As a pre-med College of Liberal Arts major, I’ve always sought opportunities for multidisciplinary learning. Unfortunately, I’ve come to realize that if I want to satisfy my major and pre-professional requirements while graduating in four years, I have few opportunities to check out any potential new areas of interest.
In addition to disciplinary and college-specific course requirements, UT undergraduates must complete the 42-hour Texas Core Curriculum. These requirements are intended to “allow students to put their major coursework into a broader intellectual context and understand how other disciplines raise and answer important questions.”
When combined with course requirements, however, the curriculum has limited students’ ability to deepen their exploration of personal or novel interests.
In order to rectify this problem, UT should create a student advisory body that helps administration creatively leverage the Texas Core Curriculum to provide Longhorns with maximal flexibility to nourish their intellectual curiosity.
UT administrators responsible for the adaptation of the Texas Core Curriculum have worked hard to provide students with as much curricular flexibility as possible within the bounds of state-mandated requirements.
“We do have one of the largest course lists of core courses that students can choose from in the state,” said Jen Morgan, program manager for the Core Curriculum Office. “We have really tried to make sure that any student will be able to find a course that will be interesting to them.”
However, UT can do more to adapt the Texas Core Curriculum to students’ emerging interests, especially by involving students in the process of determining which courses can fulfill the requirements.
Not only can we provide insight regarding classes that should be designated as compliant for all, but we could also identify areas that the Texas Core Curriculum has rendered curricular deserts.
“I think (the core) can be really limiting to students who have passions and are really willing to take classes from all different disciplines but (whose) choices don't fit in those really rigid rules presented by UT,” said Willa Scanlon, human development and family sciences sophomore.
The Texas Core Curriculum’s Visual and Performing Arts requirement is a great example of this.

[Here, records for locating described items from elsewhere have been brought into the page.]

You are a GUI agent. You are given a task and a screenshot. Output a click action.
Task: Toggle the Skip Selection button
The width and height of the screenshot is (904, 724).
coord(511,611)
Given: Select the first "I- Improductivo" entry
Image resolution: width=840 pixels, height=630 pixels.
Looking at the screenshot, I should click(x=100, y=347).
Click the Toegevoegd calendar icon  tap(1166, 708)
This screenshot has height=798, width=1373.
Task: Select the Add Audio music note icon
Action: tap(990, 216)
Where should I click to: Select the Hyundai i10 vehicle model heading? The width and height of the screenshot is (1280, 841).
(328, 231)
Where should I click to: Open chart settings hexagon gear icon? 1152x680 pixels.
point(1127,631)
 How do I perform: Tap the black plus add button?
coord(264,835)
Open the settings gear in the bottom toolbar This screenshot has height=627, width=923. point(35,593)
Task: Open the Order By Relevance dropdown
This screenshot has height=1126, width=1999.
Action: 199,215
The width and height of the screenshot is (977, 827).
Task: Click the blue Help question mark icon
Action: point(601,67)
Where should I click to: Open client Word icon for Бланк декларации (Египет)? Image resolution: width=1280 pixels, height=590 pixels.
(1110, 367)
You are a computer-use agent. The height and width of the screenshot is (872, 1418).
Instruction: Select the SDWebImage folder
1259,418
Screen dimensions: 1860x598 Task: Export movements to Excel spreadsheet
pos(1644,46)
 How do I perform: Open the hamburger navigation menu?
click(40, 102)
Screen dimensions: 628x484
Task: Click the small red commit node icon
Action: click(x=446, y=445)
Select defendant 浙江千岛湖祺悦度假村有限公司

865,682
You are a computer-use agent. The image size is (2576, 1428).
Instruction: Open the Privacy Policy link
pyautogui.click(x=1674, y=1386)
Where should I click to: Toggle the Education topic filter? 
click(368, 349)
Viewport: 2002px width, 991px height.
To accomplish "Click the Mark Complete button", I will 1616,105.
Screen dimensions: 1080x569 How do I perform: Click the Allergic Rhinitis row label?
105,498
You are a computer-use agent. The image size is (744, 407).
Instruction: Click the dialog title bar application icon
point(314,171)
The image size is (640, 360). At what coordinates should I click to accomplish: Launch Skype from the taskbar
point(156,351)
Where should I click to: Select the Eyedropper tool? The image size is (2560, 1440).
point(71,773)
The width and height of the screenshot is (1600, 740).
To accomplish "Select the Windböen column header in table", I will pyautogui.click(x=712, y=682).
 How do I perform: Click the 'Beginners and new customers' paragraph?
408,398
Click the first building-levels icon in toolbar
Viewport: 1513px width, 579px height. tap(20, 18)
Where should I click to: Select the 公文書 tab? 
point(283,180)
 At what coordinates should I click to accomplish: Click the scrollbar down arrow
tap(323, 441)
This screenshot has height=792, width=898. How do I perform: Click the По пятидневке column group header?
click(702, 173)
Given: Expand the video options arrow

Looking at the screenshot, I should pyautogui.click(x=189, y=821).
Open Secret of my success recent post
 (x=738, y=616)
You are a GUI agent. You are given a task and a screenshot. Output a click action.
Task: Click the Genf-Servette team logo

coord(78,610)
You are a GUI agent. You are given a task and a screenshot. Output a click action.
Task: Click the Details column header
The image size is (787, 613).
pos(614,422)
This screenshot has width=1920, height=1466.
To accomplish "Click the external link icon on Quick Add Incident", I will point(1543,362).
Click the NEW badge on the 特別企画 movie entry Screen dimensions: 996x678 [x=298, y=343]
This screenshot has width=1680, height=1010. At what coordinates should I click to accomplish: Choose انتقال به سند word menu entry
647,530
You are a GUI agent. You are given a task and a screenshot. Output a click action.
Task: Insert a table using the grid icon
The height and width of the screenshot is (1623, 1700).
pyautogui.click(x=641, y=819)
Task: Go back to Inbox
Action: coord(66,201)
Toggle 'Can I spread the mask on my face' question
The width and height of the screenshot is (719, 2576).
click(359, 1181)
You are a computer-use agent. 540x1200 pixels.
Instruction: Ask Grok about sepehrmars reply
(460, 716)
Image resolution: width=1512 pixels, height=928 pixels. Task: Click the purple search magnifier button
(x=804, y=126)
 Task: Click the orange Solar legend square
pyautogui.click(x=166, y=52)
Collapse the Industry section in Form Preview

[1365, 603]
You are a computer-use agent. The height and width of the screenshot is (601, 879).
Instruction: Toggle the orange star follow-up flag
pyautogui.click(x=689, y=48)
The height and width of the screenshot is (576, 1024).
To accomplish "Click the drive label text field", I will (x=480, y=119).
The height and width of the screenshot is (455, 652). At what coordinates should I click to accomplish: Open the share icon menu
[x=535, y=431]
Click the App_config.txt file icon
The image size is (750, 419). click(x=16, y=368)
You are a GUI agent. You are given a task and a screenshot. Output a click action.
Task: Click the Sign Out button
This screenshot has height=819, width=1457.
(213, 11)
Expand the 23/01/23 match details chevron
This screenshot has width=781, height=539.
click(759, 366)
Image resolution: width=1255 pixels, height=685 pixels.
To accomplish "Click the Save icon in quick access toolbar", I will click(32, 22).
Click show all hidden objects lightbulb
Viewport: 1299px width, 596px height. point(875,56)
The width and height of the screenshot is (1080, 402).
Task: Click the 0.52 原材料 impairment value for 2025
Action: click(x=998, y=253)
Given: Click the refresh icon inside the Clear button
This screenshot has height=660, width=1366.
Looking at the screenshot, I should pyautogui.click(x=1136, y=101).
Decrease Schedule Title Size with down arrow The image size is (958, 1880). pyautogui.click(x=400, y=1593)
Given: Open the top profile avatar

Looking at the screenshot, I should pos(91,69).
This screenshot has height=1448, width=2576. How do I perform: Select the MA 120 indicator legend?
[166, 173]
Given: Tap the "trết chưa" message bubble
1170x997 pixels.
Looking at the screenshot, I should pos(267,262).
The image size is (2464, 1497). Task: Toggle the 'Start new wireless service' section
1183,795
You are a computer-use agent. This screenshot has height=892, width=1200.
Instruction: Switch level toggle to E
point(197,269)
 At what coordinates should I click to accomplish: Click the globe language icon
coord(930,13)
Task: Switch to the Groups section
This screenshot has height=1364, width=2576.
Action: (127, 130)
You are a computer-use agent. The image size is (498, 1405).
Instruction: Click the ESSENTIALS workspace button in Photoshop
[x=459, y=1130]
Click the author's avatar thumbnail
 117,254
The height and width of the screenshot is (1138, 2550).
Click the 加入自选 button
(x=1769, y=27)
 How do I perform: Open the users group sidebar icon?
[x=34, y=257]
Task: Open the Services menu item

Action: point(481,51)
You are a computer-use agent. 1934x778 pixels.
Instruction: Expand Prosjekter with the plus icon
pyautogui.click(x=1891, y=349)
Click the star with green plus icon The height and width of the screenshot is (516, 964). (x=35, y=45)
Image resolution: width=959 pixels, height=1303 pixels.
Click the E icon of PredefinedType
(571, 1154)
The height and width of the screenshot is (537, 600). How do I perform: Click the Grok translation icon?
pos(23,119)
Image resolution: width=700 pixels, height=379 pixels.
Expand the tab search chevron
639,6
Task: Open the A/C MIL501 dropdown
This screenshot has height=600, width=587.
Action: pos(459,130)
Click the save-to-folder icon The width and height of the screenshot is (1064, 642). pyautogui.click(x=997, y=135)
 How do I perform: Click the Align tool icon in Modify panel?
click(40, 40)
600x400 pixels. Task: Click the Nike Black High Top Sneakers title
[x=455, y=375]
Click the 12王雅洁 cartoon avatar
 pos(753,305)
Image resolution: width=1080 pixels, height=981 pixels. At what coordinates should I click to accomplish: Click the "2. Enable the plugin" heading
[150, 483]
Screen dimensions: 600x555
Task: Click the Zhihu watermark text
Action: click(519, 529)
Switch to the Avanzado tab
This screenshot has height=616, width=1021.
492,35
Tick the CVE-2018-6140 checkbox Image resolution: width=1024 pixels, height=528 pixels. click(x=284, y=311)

“I have been excited about the VAPA requirement since I came to UT because I have played music my whole life,” Scanlon said. “But upon looking at the course listings offered for the VAPA credit, no legitimate music classes will count for that credit.”
Mary Rose, chair of UT’s Core Curriculum Advisory Committee, which assesses the Texas Core Curriculum and reviews proposals to modify the program, emphasized the merits of the curriculum in “forcing exploration.”
“If you think you know at 18 all of the things you need to know in your life, I would argue that you don’t,” Rose said. “Part of what allows you to go forward with the most flexibility to learn new things is that (Texas Core Curriculum) broad education.”
However, this broad education fails when students don’t have some degree of choice in creating their own educational pathways. Indeed, offering students enhanced curricular flexibility is an accelerating trend in higher education. Many institutions are even empowering students to create their own degrees.
By allowing students to take an active role in co-creating new ways to adapt the Texas Core Curriculum to their evolving interests, UT’s course requirements will more fully reflect the needs of students. More importantly, it will foster students’ investment in and accountability for their own learning.
Strelitz-Block is a Plan II sophomore from Austin, Texas.